I, of course will be on my bestest behaviour...as usual... 

Lotsa love
Gayn
XX


----------



## DizziSquirrel (Feb 15, 2005)

> could use the ladder to get into Dizzi's room as she will NO way open her door to me again!


Aint that the truth!


----------



## MrsRedcap (Jan 6, 2006)

Mrs Chaos said:


> You forgot an large roll of duck tape for Vicki's gob!

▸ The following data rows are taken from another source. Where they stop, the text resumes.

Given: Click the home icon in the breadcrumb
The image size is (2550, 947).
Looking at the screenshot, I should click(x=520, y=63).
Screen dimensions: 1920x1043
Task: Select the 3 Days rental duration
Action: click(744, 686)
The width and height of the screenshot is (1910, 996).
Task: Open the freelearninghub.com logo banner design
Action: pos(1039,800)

Duck tape? Whatever for Gayn? 

_*Is going to go to Electrocution Elocution lessons to try and drop scouse accent * _


----------



## Mrs Chaos (Feb 12, 2004)

Vicki don't you dare drop that accent! It is what makes you!  apart from being a total and utter fruit da loop! 

Gayn
XX


----------



## Suzie (Jan 22, 2004)

Mrs Chaos said:


> Why do you want your own bed this time Suzie? You slept like a baby...that's if baby's snore like a freight train
> Gayn


you cheeky mare! I do not snore! but anythings possible if you decide to put a brass elephant in bed with me!!  
xx

<own room next time>


----------



## AmandaB1971 (Feb 19, 2006)

Gayn

A friend of ours is Head Elephant Keeper at Blackpool Zoo we could have a mini meet there hun!  

Axx


----------



## MrsRedcap (Jan 6, 2006)

MandyB1971 said:


> Gayn
> 
> A friend of ours is Head Elephant Keeper at Blackpool Zoo we could have a mini meet there hun!


Amanda,

You could try and set up a blind date for Gayn with the elephant


----------



## Mrs Chaos (Feb 12, 2004)

MandyB1971 said:


> Gayn
> 
> A friend of ours is Head Elephant Keeper at Blackpool Zoo we could have a mini meet there hun!
> 
> Axx


   Really Mandy? I've always loved elephants (joking aside), my fave toy as a baby was a lickle pink heffalump I called Eleba  She was my bagpuss and I loved her very much 
Gimme his email addy Mandy and I'll ask him if I can go down and see his elephants 
If we had it at the zoo we could put Mrs R in charge of the monkeys she will fit in perfectly! 
Doesn't it seem like YEARS ago since Stratford  such fab, fab memories eh girls 

Shame we're all so far scattered around the country isn't it  we could have a monthly mini-meet 

Ahhh....now there's a thought! 

Gayn
X


----------



## MrsRedcap (Jan 6, 2006)

Well...I am in Liverpool next month


----------



## Bekie (Aug 23, 2004)

Technically you could have a mini meet, since Vicki is in liverpool next month and then Mandy is in Blackpool and (just inviting myself along  ) we are in Derby  which isnt spread out too far we can gather followers as well!!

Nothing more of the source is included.